Obviously it would be entirely feasible to have one channel playing samples while the two others (and the noise channel) were doing their normal job, and that would make the above routine far shorter. That sort of technique is used extensively in the demoscene these days.

Most of the rest of the code is just extracting two 4-bit samples from each byte, then sending them to the sound chip as above, with a delay routine for timing. That loop begins at $0927.

$0927:
   LDY #0
   LDA ($70),Y  ; fetch byte from sample array
   PHA
   AND #$0F     ; extract low nybble
   JSR $0951    ; send sample to sound chip
   LDX $72      ; load delay value
:  DEX
   BNE :-       ; delay loop
   PLA
   LSR A        ; extract high nybble
   LSR A
   LSR A
   LSR A
   JSR $0951    ; send sample to sound chip
   LDX $72      ; load delay value
:  DEX
   BNE :-       ; delay loop
   INC $70      ; advance pointer to next sample byte
   BNE :+
   INC $71
:  LDA $71      ; check for end of sample array
   CMP #$7B
   BNE $0927
   CLI          ; at end, re-enable interrupts and return
   RTS

The delay value pre-loaded into $72 would determine how many samples per second, and thus how long the sample was, given that there's a fixed number of samples. The minimum delay (1) would correspond to about 10kHz, giving a sample length of about 4.5 seconds. The maximum delay (0, meaning 256 loops at 5 cycles each) would give only about 1.35kHz, which is not enough for even telephone-quality speech.

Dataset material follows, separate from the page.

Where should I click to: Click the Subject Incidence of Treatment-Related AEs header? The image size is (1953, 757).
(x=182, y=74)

Prior to the main loop, there is an initialisation routine. Most of this is concerned with setting all three tone channels to a divisor of 1, which on most SN76489 variants produces a high DC output instead of a square wave; this can then be modulated by the volume register.

$0900:
   SEI   ; disable interrupts, avoiding interference from keyboard
         ; scanning which would change the System VIA configuration,
         ; and from BBC Micro's built-in sound routines
   LDA #$C1 : JSR $0967  ; command: low nybble of Channel 2 tone divisor to 1
   LDA #$00 : JSR $0967  ; command: high byte of tone divisor to 0
   LDA #$81 : JSR $0967  ; command: low nybble of Channel 0 tone divisor to 1
   LDA #$00 : JSR $0967  ; command: high byte of tone divisor to 0
   LDA #$A1 : JSR $0967  ; command: low nybble of Channel 1 tone divisor to 1
   LDA #$00 : JSR $0967  ; command: high byte of tone divisor to 0
   LDA #0
   STA $70  ; low byte of sample array start address
   LDA #$22
   STA $71  ; high byte of sample array start address

This falls through straight into the main loop.

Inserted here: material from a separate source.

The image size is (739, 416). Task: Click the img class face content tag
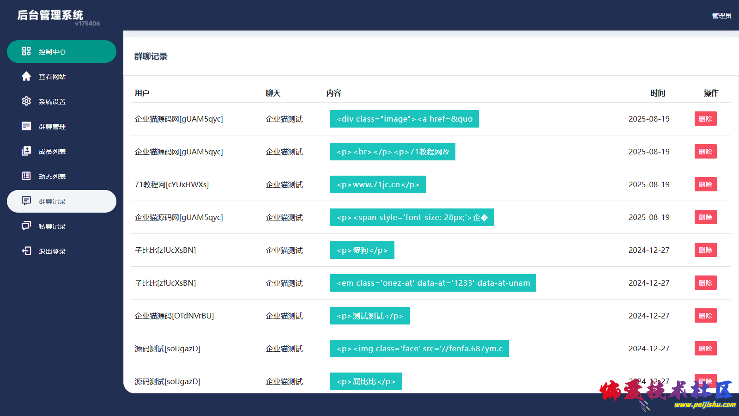click(419, 349)
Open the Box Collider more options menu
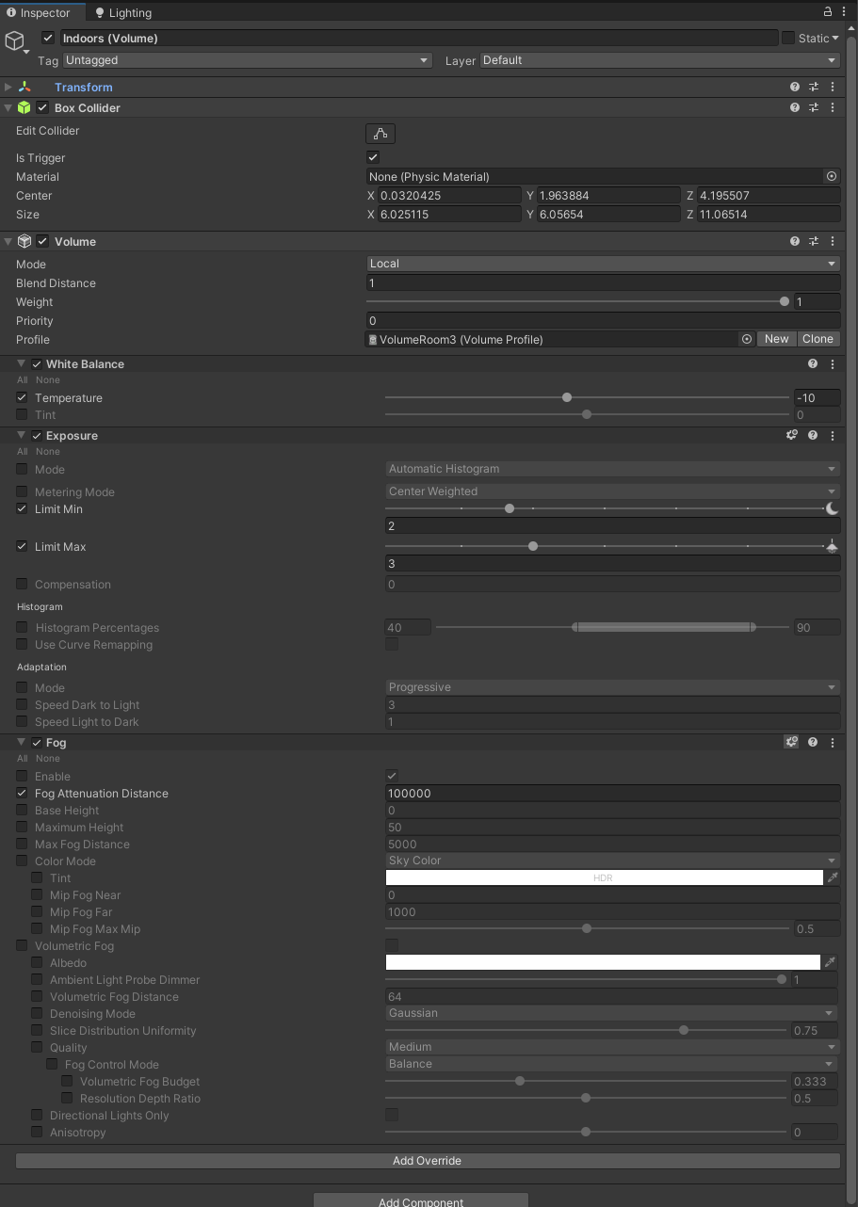The height and width of the screenshot is (1207, 858). click(832, 107)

The sample array extends from $2200 to $7AFF inclusive, a total of 22784 bytes or 45568 samples. Since MODE 7 display memory starts at $7C00, the small amount of unused memory after the array was probably reserved for the variables of a small BASIC program. I assume this was used to assemble the above routine, load the samples from disk, preset $72, and present a simple UI to the user.

According to the datasheet, the volume control (actually an "attenuator" which is why it seems negated) produces a logarithmic result, as the weights of each bit in the volume register are defined in terms of a decibel attenuation:

This could be accounted for by pre-processing the audio before packing it into nybbles and bytes. I assume this demo didn't do that, however; it's not very tightly coded.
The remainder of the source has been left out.